# home made screen for topsoil



## Lamar Holland

pic 1


----------



## Lamar Holland

the 2 X 4 seen in pic one, put the loader lip under it, lean back and move it where ever one wants


----------



## Lamar Holland

last one


----------



## chrpmaster

Lamar

Great project idea especially the ability to easily move it around. What are you using it for and how does it work?


----------



## Lamar Holland

screening topsoil ... dump the TS on the chain link fence. IT naturally sifts all the roots, rocks, etc and you end up with pretty clean topsoil., Some call it loam..


----------



## Fordfarm

Excellent, Lamar!


----------



## Archdean

Good going Lamar!! 

For you guys with a loader don't ever buy screened topsoil do what Lamar just did and you will end up with twice the volume of dirt!!

IOW's screening and sifting adds so much air that a cubic yard of dirt yields about 2 yards after it's screened!!mg: 

You do the math and tiphat to Lamar!


----------



## Lamar Holland

here in new england it is common practice to screen, then add one bucket load of sand for every five of topsoil/loam.. We lay the five loads out on the ground, then drive over them, slowly dumping the sand. Back up, and scoop it all up.. This aerates the loam more, and actually helps seeds grow quicker..


----------



## HarryG

Excellent job Lamar, 
I like the portability of your unit.


----------



## Lamar Holland

My sister in law bought the wood. I can say I had 2 X 6 by 10 ft, ten boards, The main screen is ten foot, with 30 inch spacing across. This allows a 78 inch bucket a clear shot after screened. Two, four by twelve ft lengths of chain link fence, box of 16 penny galvanized, and walla,, screen...


----------



## deflig

Lamar Holland said:


> pic 1


Do you know the slop angle of the screener? The length of the legs would also be helpful.


----------



## Lamar Holland

45 degrees, I have been off the site for some time now and just signed in again..
I could take the bucket, drive into the screen, pick it up and move it anywhere. Cheap to build and it does a great job. I worked part time as an equipment operator on a local town highway dept, and we had to make most tools that were needed. Around where I live all the monies are always voted for schools, Highway, police, fire, and other depts are necessary needs that get minimal financing.


----------

APPLY WHAT YOU READ:
[a] Update the topsoil screen thread's stretch from "For you guys" through "tiphat to Lamar!", replacing "loader" with "front-end loader".
[b] Answer these questions from the topsoil screen thread:
(i) What material is dumped on to sift the topsoil?
(ii) What slope angle does the screen have?
(iii) In New England, how much sand is added per load of topsoil/loam?
You won't need the material after this thread for anything here.

PROVIDED MATERIAL:
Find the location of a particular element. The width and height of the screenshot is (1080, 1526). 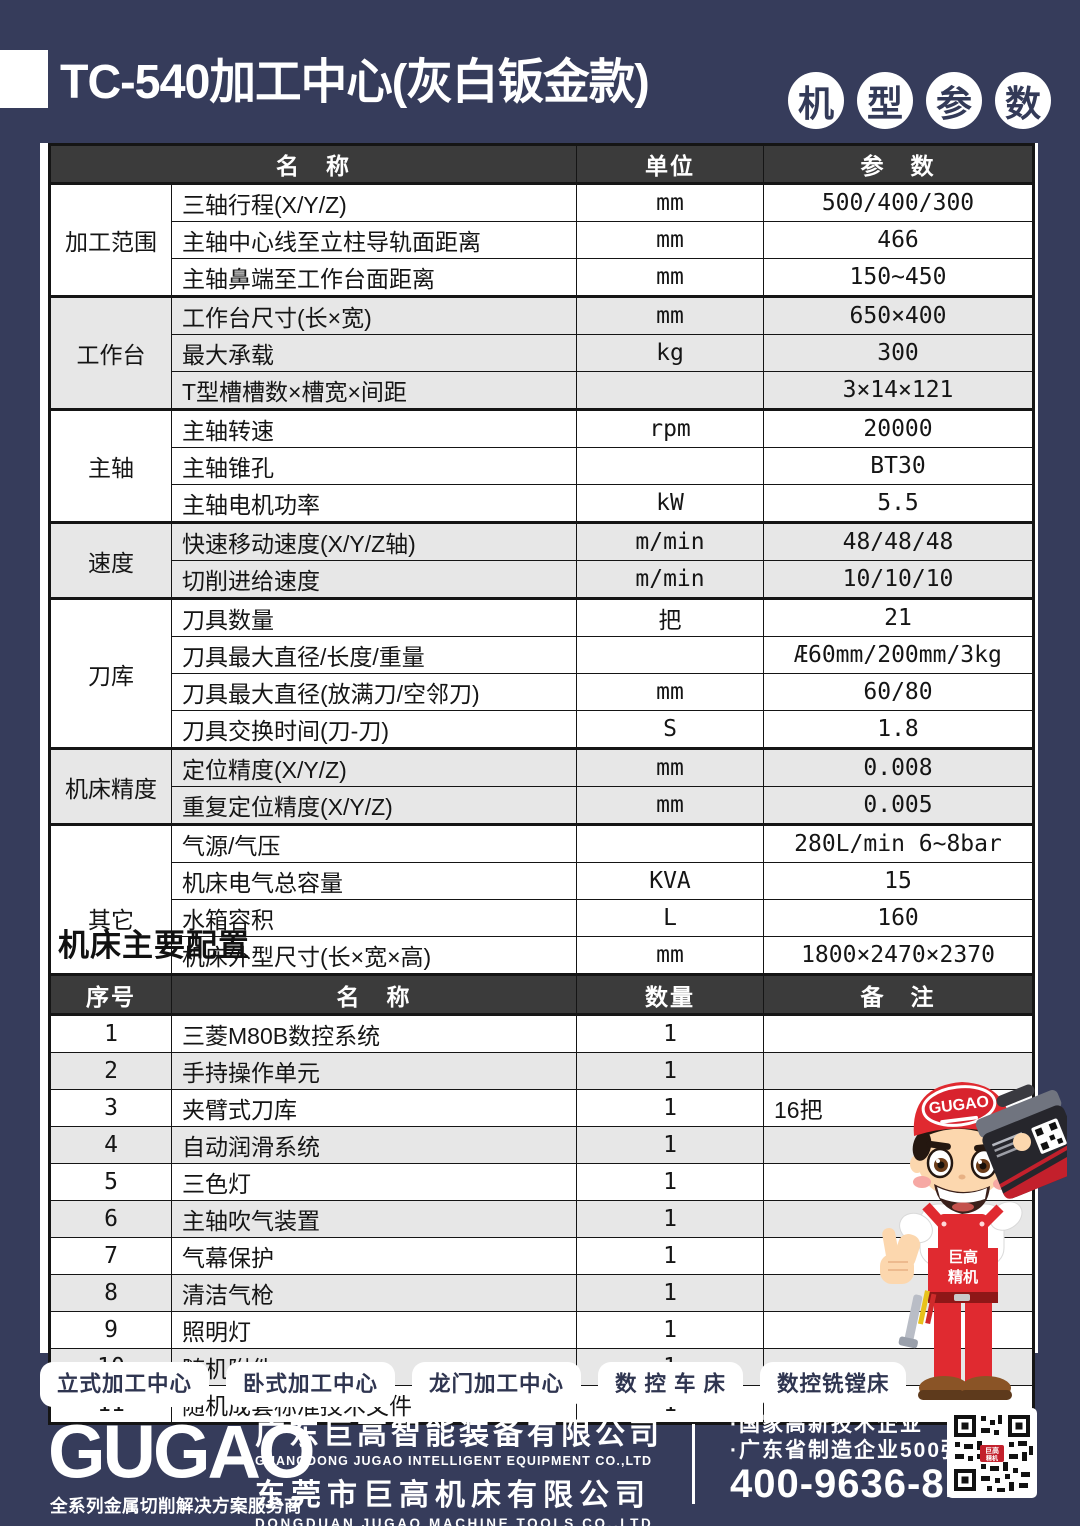

spec-value-cell: 1800×2470×2370 is located at coordinates (898, 955).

RESULTS OF THE TASKS:
[a]
For you guys with a front-end loader don't ever buy screened topsoil do what Lamar just did and you will end up with twice the volume of dirt!!

IOW's screening and sifting adds so much air that a cubic yard of dirt yields about 2 yards after it's screened!!mg: 

You do the math and tiphat to Lamar!

[b]
(i) Chain link fence.
(ii) 45 degrees.
(iii) One bucket load of sand for every five of topsoil/loam.